Ecco alcuni passi da seguire

  • Punto 1. Facciamo così, pensiamo che la “paura” ci mandi un messaggio su whatsapp, così, all’improvviso. Cosa facciamo? Lo apriamo? Sì, facciamo sapere alla nostra “amica paura” che l’abbiamo letto. Le due spunte diventano blu. Per quanta “paura” possiamo provare, non potremmo mai scappare da noi stessi. Coraggio, abbiamo aperto il messaggio. Vediamo un po’ cosa vuole dirci.  Lei è parte di noi, lasciamole un po’ di spazio e sarà meno probabile che esploda trasformandosi in qualcosa di ancora più intenso e difficilmente gestibile come, ad esempio, il panico. Iniziamo a parlarne come se fosse un amico o amica, un familiare o un nostro caro. Se la  neghiamo blocchiamo anche la possibilità di trasformarla in qualcosa di utile per noi e per gli altri. 
  • Punto 2. Ora leggiamo il testo del messaggio. Non fermiamoci all’anteprima, la paura è un’emozione primaria generalmente provocata da una situazione di pericolo, reale o immaginario. Andiamo oltre la sensazione iniziale di spavento. Possiamo accorgerci di come la paura ci informa del fatto che siamo capaci di provare un legame di attaccamento, un sentimento di affetto e amore verso persone, in generale verso la vita e non vogliamo perdere quello a cui teniamo.
  • Punto 3. Aspettiamo un po’, proprio come quando facciamo, e lo facciamo spesso, prima di rispondere al nostro compagno/a, amico/a e così via. Prendiamoci del tempo e ragioniamo. La paura, soprattutto quando è intensa, porta ci induce a reagire in modo impulsivo. La paura è una parte importante di noi che convive con molte altre, come il coraggio, la fiducia, la speranza. Dai a tutti i messaggi il tempo di arrivare. Intanto cerchiamo qualche elemento di  distrazione. Sforziamoci. Ognuno di noi troverà il proprio. Ascoltare musica, disegnare, cucinare (stiamo ingrassando troppo!!!).Poi torniamo sul nostro whatsapp. Ci riconnettiamo. Scopriamo che la paura è rimasta in attesa, ma non è più l’unica a dominare la scena del nostro mondo interiore.

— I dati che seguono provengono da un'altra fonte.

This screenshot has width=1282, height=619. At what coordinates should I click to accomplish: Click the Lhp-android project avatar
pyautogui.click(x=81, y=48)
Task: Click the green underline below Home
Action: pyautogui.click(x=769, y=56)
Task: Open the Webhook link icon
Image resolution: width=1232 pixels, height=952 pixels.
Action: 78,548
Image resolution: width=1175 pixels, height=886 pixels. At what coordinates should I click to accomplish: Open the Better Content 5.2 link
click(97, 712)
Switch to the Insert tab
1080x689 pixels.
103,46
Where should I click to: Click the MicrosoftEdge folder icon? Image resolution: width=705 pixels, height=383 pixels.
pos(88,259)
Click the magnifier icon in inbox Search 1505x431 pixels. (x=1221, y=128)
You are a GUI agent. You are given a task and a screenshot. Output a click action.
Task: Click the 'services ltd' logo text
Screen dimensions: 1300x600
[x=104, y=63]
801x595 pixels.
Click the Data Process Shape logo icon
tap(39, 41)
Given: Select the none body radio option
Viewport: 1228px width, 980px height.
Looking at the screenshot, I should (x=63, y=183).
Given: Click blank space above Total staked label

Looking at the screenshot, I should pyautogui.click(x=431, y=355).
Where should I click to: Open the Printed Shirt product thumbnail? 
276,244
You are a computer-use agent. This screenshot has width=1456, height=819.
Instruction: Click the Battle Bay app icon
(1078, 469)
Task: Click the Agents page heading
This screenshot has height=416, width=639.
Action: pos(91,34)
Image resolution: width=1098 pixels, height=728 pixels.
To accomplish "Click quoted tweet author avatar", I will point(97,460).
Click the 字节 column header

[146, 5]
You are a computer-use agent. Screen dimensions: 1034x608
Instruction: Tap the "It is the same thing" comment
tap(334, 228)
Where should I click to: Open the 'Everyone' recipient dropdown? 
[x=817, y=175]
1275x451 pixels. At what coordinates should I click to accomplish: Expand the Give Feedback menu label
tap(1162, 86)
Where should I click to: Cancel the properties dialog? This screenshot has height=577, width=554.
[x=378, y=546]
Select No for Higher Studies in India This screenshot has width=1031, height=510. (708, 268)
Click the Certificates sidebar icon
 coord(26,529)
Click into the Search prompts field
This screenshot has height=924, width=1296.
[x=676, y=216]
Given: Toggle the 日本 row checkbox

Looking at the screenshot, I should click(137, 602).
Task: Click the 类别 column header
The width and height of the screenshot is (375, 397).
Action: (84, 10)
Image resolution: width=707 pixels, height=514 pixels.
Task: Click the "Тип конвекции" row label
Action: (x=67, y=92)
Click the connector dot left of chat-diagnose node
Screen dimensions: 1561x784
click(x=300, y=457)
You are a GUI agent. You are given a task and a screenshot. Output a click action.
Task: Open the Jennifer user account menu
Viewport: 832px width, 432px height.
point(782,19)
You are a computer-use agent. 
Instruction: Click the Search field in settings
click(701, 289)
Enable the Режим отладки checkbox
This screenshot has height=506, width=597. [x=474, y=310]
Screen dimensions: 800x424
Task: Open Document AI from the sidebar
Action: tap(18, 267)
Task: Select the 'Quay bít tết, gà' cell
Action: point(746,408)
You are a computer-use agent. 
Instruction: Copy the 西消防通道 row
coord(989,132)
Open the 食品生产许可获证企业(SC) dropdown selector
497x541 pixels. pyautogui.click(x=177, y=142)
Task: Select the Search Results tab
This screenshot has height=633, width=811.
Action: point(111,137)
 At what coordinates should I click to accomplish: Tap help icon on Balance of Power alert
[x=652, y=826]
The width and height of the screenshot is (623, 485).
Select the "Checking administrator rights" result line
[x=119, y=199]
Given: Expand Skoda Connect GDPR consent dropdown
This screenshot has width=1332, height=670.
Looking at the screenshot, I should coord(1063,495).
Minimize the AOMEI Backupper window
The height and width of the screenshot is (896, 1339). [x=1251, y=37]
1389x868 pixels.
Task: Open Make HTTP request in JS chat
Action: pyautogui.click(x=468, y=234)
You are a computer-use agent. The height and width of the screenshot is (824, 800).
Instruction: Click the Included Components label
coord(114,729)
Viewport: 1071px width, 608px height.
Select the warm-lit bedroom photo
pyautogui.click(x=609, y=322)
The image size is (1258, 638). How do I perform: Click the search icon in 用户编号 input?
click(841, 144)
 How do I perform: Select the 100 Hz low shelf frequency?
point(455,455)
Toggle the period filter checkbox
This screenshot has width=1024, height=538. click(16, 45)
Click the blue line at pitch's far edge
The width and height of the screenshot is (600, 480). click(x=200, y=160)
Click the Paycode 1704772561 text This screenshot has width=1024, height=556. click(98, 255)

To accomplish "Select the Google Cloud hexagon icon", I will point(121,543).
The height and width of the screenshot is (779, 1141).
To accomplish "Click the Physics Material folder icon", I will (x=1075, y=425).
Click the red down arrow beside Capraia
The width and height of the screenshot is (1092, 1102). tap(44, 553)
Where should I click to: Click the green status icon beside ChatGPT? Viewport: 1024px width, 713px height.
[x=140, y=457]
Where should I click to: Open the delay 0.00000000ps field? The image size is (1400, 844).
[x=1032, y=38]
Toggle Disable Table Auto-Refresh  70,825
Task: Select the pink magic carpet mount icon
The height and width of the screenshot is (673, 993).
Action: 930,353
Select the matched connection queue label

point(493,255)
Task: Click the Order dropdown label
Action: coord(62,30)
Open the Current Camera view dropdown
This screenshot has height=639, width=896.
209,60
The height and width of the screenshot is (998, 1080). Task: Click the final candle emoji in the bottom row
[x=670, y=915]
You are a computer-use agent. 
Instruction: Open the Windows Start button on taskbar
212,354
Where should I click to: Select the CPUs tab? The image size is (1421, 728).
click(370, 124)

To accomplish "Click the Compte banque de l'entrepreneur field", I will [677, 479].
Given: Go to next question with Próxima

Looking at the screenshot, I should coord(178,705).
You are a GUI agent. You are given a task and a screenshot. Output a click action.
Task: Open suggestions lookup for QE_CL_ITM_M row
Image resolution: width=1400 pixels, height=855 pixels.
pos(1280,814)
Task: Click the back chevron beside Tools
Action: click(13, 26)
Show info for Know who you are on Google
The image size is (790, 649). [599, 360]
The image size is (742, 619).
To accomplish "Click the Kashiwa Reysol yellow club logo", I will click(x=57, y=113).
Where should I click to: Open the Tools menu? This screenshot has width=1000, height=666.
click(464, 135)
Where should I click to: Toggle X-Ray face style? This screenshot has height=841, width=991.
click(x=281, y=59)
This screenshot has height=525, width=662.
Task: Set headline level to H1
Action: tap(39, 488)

  • Punto 4. Ora pensiamo al “condividi”. Quante condivisioni facciamo sui social ogni giorno. E facciamolo pure ora. Parliamo con qualcuno e spieghiamo quello che proviamo e che pensiamo. La paura è un sentimento universale, condividendolo possiamo scoprire che molti provano il nostro stesso vissuto e, così, ci sentiamo meno soli. Se non possiamo parlarne con le persone che abbiamo accanto, mandiamo un whatsapp a chi ci fidiamo e chi sa ascolatrci. Un telefonata allunga la vita. Beh, cosa ci dice il tempo che stiamo vivendo. Quando si ha a che fare con qualcosa che è minaccioso e che non si conosce, scattano in noi una serie di meccanismi che producono reazioni comportamentali molto simili a quelle che si possono osservare negli animali: attacco o fuga. Questo deve farci riflettere. Il fatto che l’unica altra reazione mediata dagli stessi circuiti cerebrali profondi (talamo e amigdala) che provocano l’attacco o la fuga è il cosiddetto “freezing”, letteralmente “congelamento”, rischiamo di immobilizzarci. Eppure, la strategia di difesa che si sostanzia in una sorta di congelamento, di non-azione, addirittura di blocco fisiologico di talune funzioni vitali in determinati animali, è quella che possiamo mettere in atto per contribuire alla non-diffusione del virus, pertanto è una strategia funzionale e che consente la sopravvivenza della specie, proprio come per gli animali. L’ignoto spaventa. Tuttavia, questo virus così implacabile non risulta essere del tutto sconosciuto: la scienza sta progredendo molto rapidamente verso scoperte quotidiane di ulteriori dettagli sulla sua biologia, quindi si sarebbe più propensi a sostenere un altro paragone. Il Coronavirus non è come la paura del buio in assoluto: è come la paura del buio che ci assale nel momento in cui ci troviamo immersi nell’oscurità, ma in un ambiente noto. Abbiamo qualche riferimento, seppur molto pochi e, qualora annebbiati dalla paura, difficilmente raggiungibili dalla coscienza e utilizzabili dai nostri processi cognitivi. Così, che si tratti di paura, di angoscia, di terrore o di panico, in tutti questi casi vi è un tratto di fondo comune: la preoccupazione. Allora indaghiamo anche sulla nostra preoccupazione, su quello che sentiamo. Per sconfiggere anche il virus della paura. E ce la faremo.